╭──
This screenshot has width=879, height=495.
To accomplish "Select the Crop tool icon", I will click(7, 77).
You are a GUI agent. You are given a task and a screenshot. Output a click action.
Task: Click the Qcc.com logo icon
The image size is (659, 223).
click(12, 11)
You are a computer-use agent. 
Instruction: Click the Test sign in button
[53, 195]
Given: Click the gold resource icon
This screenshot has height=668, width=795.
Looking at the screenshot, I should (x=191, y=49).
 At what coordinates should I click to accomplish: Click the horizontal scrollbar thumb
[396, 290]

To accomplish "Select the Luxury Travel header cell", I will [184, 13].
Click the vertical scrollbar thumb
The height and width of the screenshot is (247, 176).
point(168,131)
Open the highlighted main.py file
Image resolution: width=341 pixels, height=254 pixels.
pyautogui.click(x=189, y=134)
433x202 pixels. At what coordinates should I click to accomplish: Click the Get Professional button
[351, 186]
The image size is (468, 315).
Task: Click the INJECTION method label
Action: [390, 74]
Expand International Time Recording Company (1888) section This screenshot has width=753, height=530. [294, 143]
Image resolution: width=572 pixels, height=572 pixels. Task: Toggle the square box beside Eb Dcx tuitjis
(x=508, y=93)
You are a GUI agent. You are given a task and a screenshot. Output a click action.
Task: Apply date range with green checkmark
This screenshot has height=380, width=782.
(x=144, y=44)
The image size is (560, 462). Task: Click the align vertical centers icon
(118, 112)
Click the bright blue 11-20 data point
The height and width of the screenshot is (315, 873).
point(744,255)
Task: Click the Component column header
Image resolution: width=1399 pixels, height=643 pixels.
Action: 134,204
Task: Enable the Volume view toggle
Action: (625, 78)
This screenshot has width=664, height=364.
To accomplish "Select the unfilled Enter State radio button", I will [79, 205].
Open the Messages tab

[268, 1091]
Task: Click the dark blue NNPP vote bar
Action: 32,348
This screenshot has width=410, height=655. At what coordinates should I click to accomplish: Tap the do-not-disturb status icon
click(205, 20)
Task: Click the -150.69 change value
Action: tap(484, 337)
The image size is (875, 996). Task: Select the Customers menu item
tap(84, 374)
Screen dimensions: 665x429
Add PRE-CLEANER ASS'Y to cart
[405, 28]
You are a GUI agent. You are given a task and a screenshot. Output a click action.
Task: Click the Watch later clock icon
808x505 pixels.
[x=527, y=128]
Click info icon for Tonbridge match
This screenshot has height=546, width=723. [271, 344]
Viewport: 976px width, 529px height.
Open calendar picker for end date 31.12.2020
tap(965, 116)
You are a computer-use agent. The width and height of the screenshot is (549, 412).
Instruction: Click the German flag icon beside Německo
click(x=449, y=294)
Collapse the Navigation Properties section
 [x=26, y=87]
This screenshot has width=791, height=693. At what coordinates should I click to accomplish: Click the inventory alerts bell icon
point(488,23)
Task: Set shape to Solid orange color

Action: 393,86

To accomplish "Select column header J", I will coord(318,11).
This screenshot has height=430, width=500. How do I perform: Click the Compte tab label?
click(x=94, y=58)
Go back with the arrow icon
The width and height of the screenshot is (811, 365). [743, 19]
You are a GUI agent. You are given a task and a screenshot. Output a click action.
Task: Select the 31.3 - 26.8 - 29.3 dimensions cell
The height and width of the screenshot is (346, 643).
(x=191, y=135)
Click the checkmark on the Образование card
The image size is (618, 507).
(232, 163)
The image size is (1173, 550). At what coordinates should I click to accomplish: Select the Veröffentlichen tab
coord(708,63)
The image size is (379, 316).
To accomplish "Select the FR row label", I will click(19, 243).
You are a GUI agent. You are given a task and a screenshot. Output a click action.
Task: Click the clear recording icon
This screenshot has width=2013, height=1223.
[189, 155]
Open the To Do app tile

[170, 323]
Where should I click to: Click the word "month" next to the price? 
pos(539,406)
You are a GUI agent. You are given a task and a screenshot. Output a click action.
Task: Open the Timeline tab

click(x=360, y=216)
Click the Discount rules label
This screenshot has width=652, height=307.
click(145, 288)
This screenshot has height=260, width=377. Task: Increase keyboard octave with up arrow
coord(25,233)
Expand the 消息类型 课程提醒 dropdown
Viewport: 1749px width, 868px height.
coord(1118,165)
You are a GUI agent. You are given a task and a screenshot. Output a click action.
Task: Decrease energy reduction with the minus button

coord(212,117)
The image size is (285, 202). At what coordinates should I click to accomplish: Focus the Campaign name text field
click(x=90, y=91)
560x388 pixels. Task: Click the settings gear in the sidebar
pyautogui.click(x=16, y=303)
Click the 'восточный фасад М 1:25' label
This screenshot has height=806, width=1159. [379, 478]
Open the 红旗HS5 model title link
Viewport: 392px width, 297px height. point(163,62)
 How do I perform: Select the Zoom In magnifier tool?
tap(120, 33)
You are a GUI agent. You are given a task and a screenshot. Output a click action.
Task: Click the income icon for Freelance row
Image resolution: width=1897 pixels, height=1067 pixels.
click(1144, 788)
╰──
What to do —
From the first line to the last, reproduce the data exactly.

Response to this task —
This screenshot has width=879, height=495.
To accomplish "Select the Crop tool icon", I will click(7, 77).
You are a GUI agent. You are given a task and a screenshot. Output a click action.
Task: Click the Qcc.com logo icon
The image size is (659, 223).
click(12, 11)
You are a computer-use agent. 
Instruction: Click the Test sign in button
[53, 195]
Given: Click the gold resource icon
This screenshot has height=668, width=795.
Looking at the screenshot, I should (x=191, y=49).
 At what coordinates should I click to accomplish: Click the horizontal scrollbar thumb
[396, 290]

To accomplish "Select the Luxury Travel header cell", I will [184, 13].
Click the vertical scrollbar thumb
The height and width of the screenshot is (247, 176).
point(168,131)
Open the highlighted main.py file
Image resolution: width=341 pixels, height=254 pixels.
pyautogui.click(x=189, y=134)
433x202 pixels. At what coordinates should I click to accomplish: Click the Get Professional button
[351, 186]
The image size is (468, 315).
Task: Click the INJECTION method label
Action: [390, 74]
Expand International Time Recording Company (1888) section This screenshot has width=753, height=530. [294, 143]
Image resolution: width=572 pixels, height=572 pixels. Task: Toggle the square box beside Eb Dcx tuitjis
(x=508, y=93)
You are a GUI agent. You are given a task and a screenshot. Output a click action.
Task: Apply date range with green checkmark
This screenshot has height=380, width=782.
(x=144, y=44)
The image size is (560, 462). Task: Click the align vertical centers icon
(118, 112)
Click the bright blue 11-20 data point
The height and width of the screenshot is (315, 873).
point(744,255)
Task: Click the Component column header
Image resolution: width=1399 pixels, height=643 pixels.
Action: 134,204
Task: Enable the Volume view toggle
Action: (625, 78)
This screenshot has width=664, height=364.
To accomplish "Select the unfilled Enter State radio button", I will [79, 205].
Open the Messages tab

[268, 1091]
Task: Click the dark blue NNPP vote bar
Action: 32,348
This screenshot has width=410, height=655. At what coordinates should I click to accomplish: Tap the do-not-disturb status icon
click(205, 20)
Task: Click the -150.69 change value
Action: tap(484, 337)
The image size is (875, 996). Task: Select the Customers menu item
tap(84, 374)
Screen dimensions: 665x429
Add PRE-CLEANER ASS'Y to cart
[405, 28]
You are a GUI agent. You are given a task and a screenshot. Output a click action.
Task: Click the Watch later clock icon
808x505 pixels.
[x=527, y=128]
Click info icon for Tonbridge match
This screenshot has height=546, width=723. [271, 344]
Viewport: 976px width, 529px height.
Open calendar picker for end date 31.12.2020
tap(965, 116)
You are a computer-use agent. The width and height of the screenshot is (549, 412).
Instruction: Click the German flag icon beside Německo
click(x=449, y=294)
Collapse the Navigation Properties section
 [x=26, y=87]
This screenshot has width=791, height=693. At what coordinates should I click to accomplish: Click the inventory alerts bell icon
point(488,23)
Task: Set shape to Solid orange color

Action: 393,86

To accomplish "Select column header J", I will coord(318,11).
This screenshot has height=430, width=500. How do I perform: Click the Compte tab label?
click(x=94, y=58)
Go back with the arrow icon
The width and height of the screenshot is (811, 365). [743, 19]
You are a GUI agent. You are given a task and a screenshot. Output a click action.
Task: Select the 31.3 - 26.8 - 29.3 dimensions cell
The height and width of the screenshot is (346, 643).
(x=191, y=135)
Click the checkmark on the Образование card
The image size is (618, 507).
(232, 163)
The image size is (1173, 550). At what coordinates should I click to accomplish: Select the Veröffentlichen tab
coord(708,63)
The image size is (379, 316).
To accomplish "Select the FR row label", I will click(19, 243).
You are a GUI agent. You are given a task and a screenshot. Output a click action.
Task: Click the clear recording icon
This screenshot has width=2013, height=1223.
[189, 155]
Open the To Do app tile

[170, 323]
Where should I click to: Click the word "month" next to the price? 
pos(539,406)
You are a GUI agent. You are given a task and a screenshot. Output a click action.
Task: Open the Timeline tab

click(x=360, y=216)
Click the Discount rules label
This screenshot has width=652, height=307.
click(145, 288)
This screenshot has height=260, width=377. Task: Increase keyboard octave with up arrow
coord(25,233)
Expand the 消息类型 课程提醒 dropdown
Viewport: 1749px width, 868px height.
coord(1118,165)
You are a GUI agent. You are given a task and a screenshot. Output a click action.
Task: Decrease energy reduction with the minus button

coord(212,117)
The image size is (285, 202). At what coordinates should I click to accomplish: Focus the Campaign name text field
click(x=90, y=91)
560x388 pixels. Task: Click the settings gear in the sidebar
pyautogui.click(x=16, y=303)
Click the 'восточный фасад М 1:25' label
This screenshot has height=806, width=1159. [379, 478]
Open the 红旗HS5 model title link
Viewport: 392px width, 297px height. point(163,62)
 How do I perform: Select the Zoom In magnifier tool?
tap(120, 33)
You are a GUI agent. You are given a task and a screenshot. Output a click action.
Task: Click the income icon for Freelance row
Image resolution: width=1897 pixels, height=1067 pixels.
click(1144, 788)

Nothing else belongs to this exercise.